TASK DESCRIPTION: Your answer should be the lines of the data below that contain "Given".

RECORDS PROVIDED:
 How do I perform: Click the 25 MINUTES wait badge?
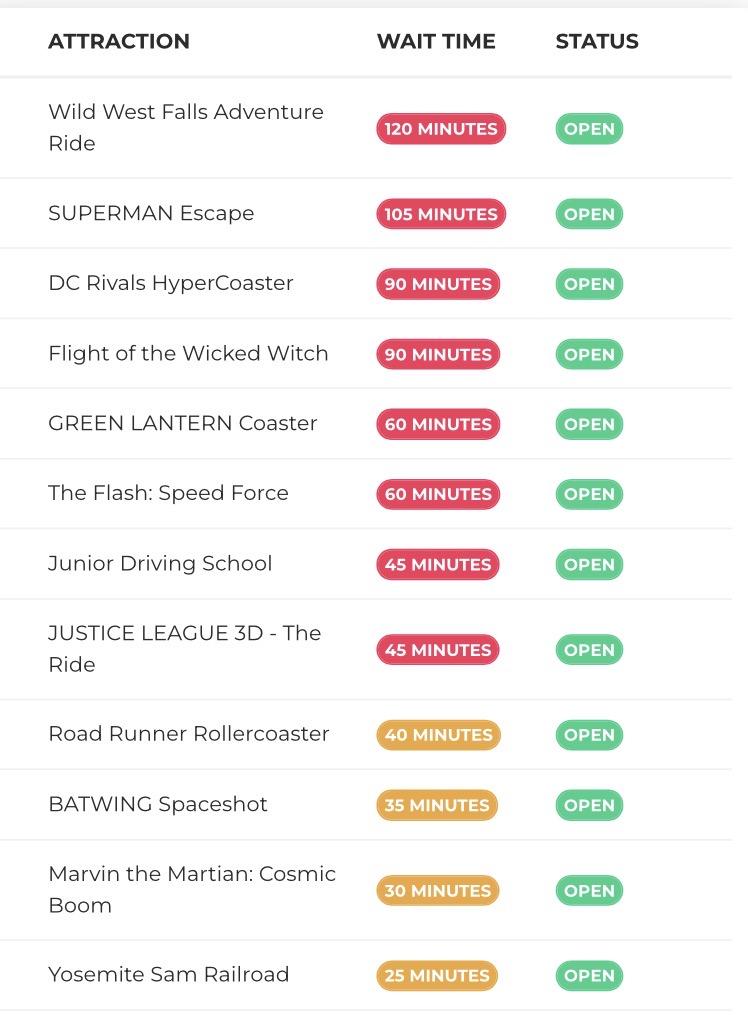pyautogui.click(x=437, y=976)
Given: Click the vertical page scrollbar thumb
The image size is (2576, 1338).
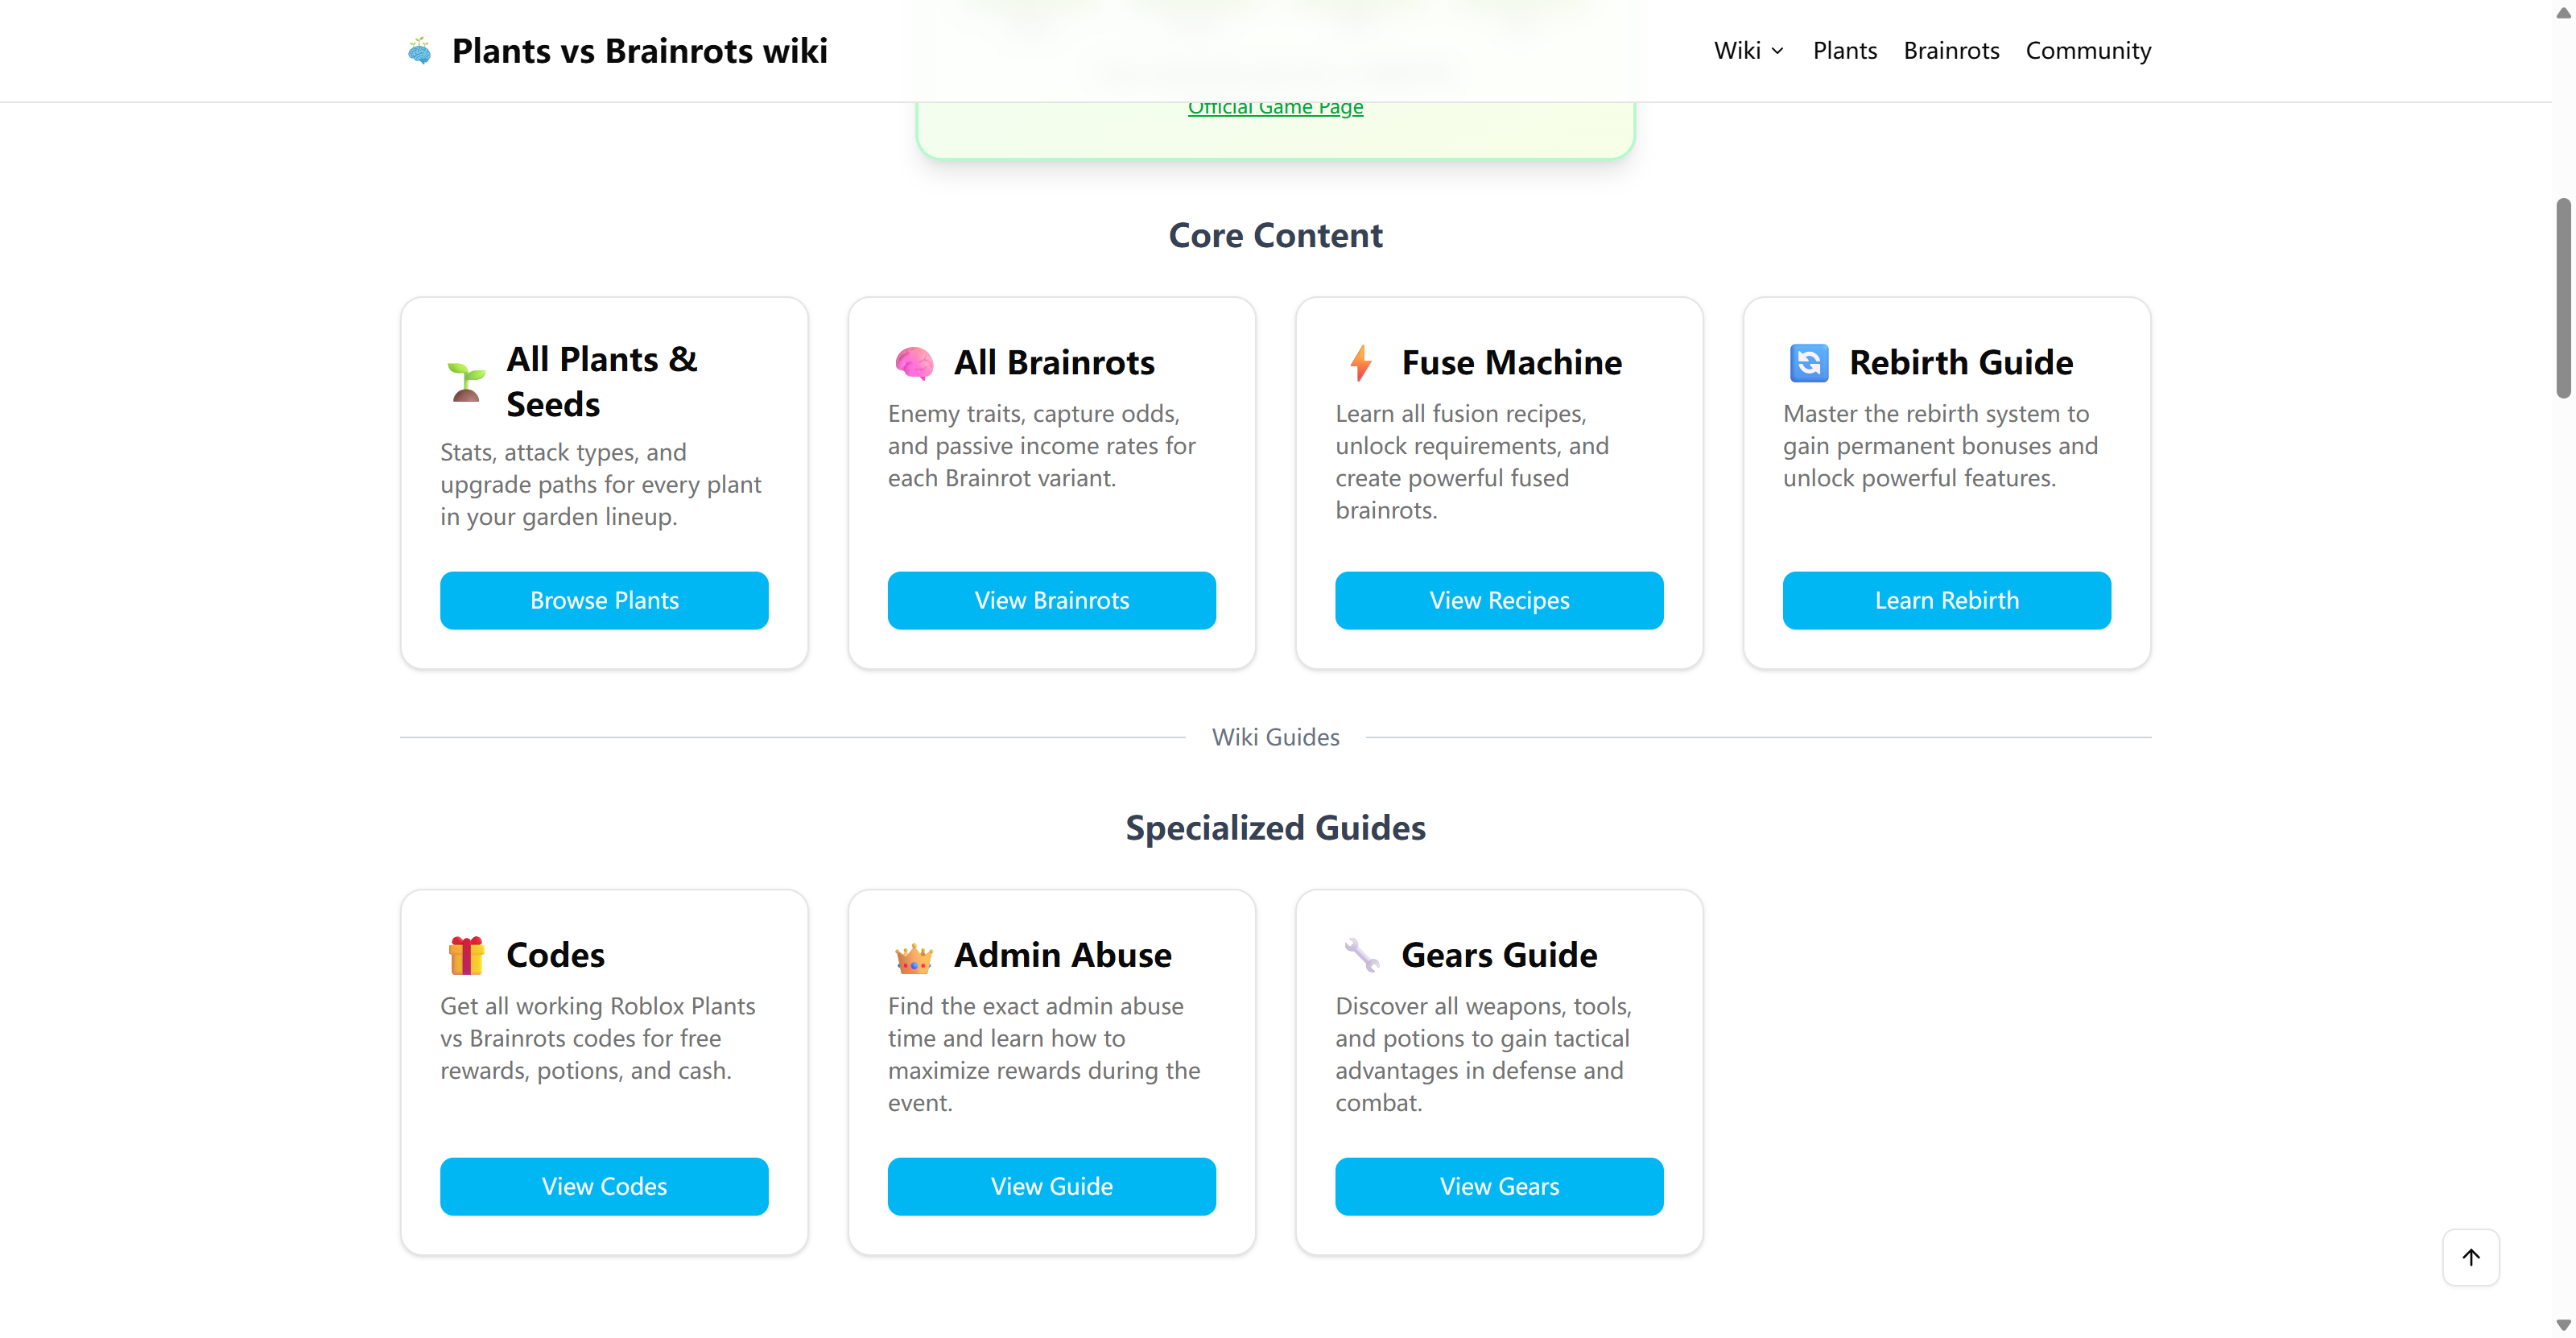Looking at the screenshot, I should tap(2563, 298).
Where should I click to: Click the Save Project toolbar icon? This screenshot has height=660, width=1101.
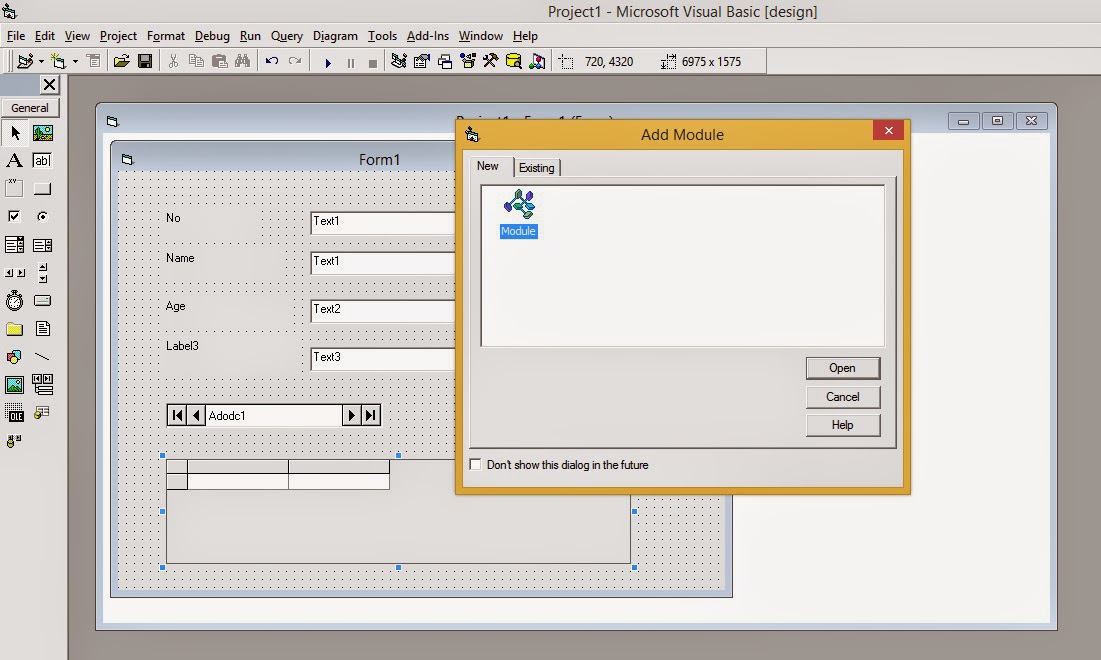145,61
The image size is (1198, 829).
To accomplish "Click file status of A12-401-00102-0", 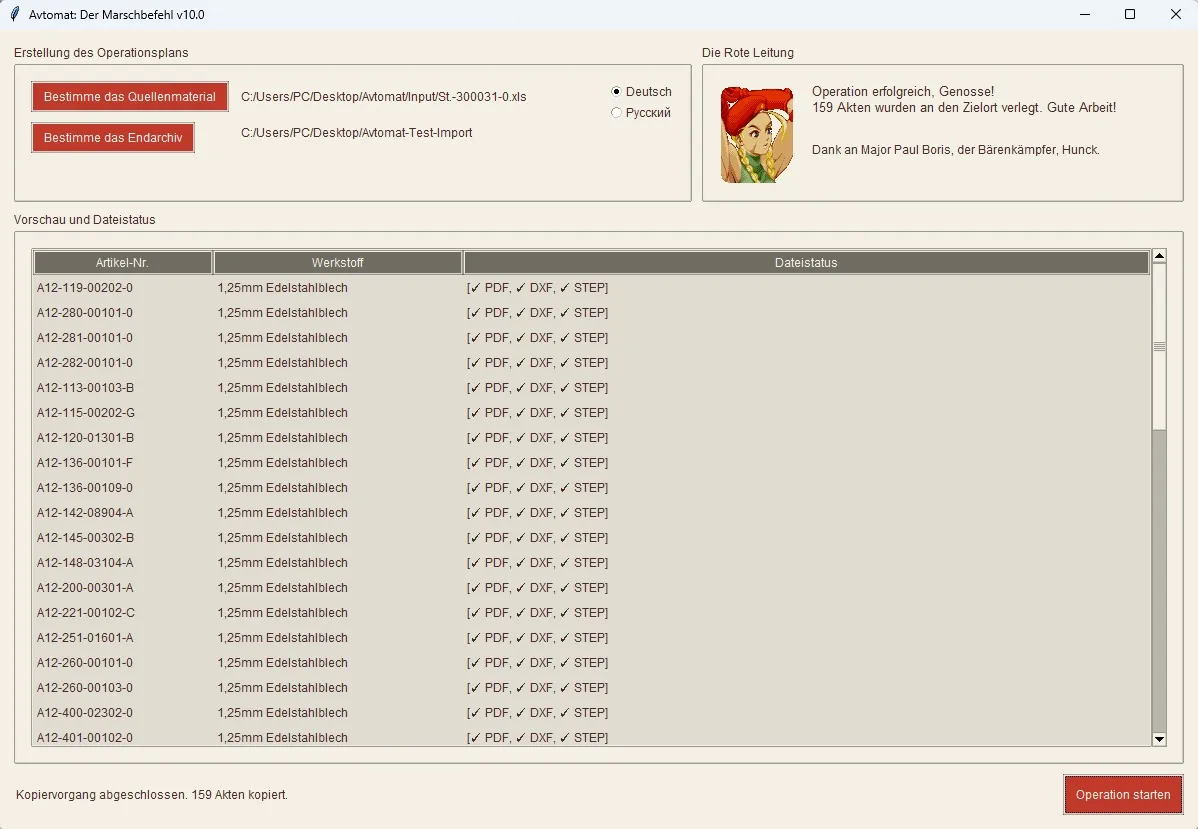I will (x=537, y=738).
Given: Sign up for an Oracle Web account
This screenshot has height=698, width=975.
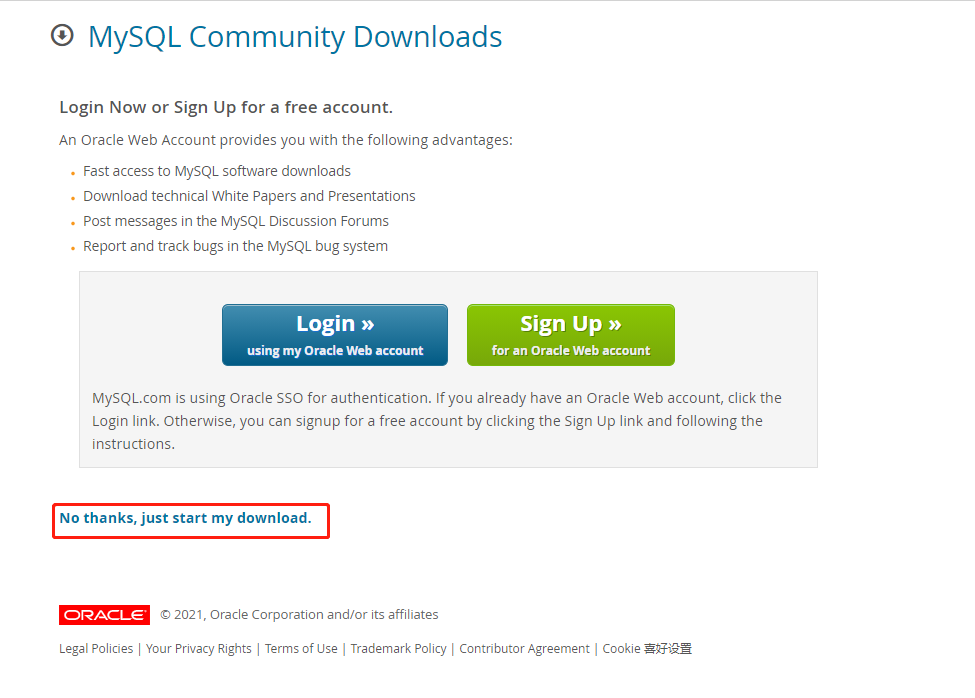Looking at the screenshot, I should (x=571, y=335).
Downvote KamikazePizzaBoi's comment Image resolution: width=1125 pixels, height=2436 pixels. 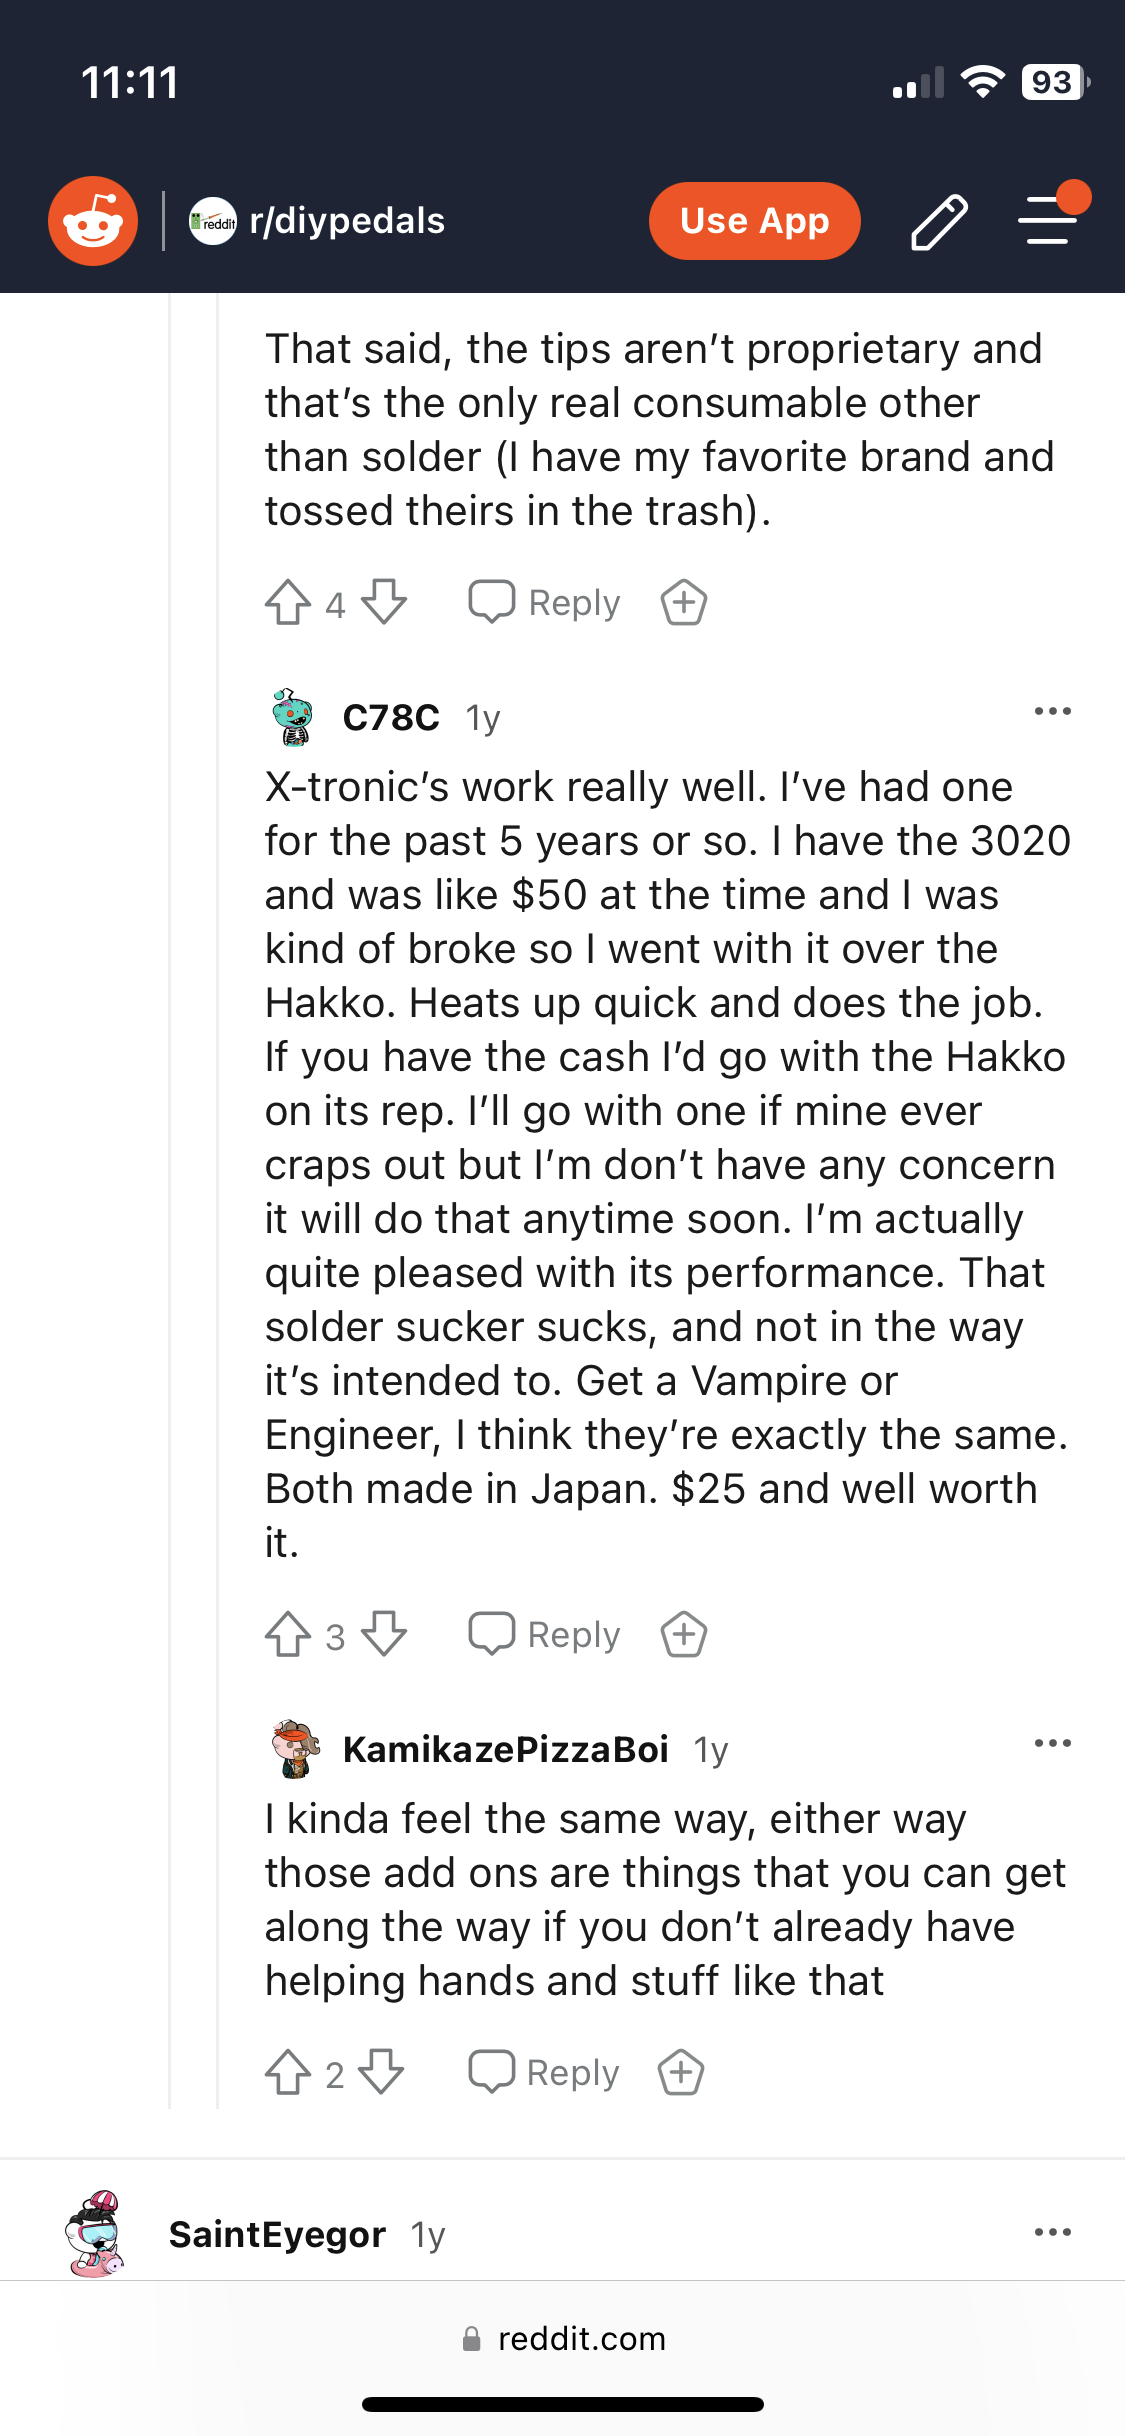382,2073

RESPONSE AREA:
Given: Click the vertical page scrollbar thumb
Given: Sign up for an Oracle Web account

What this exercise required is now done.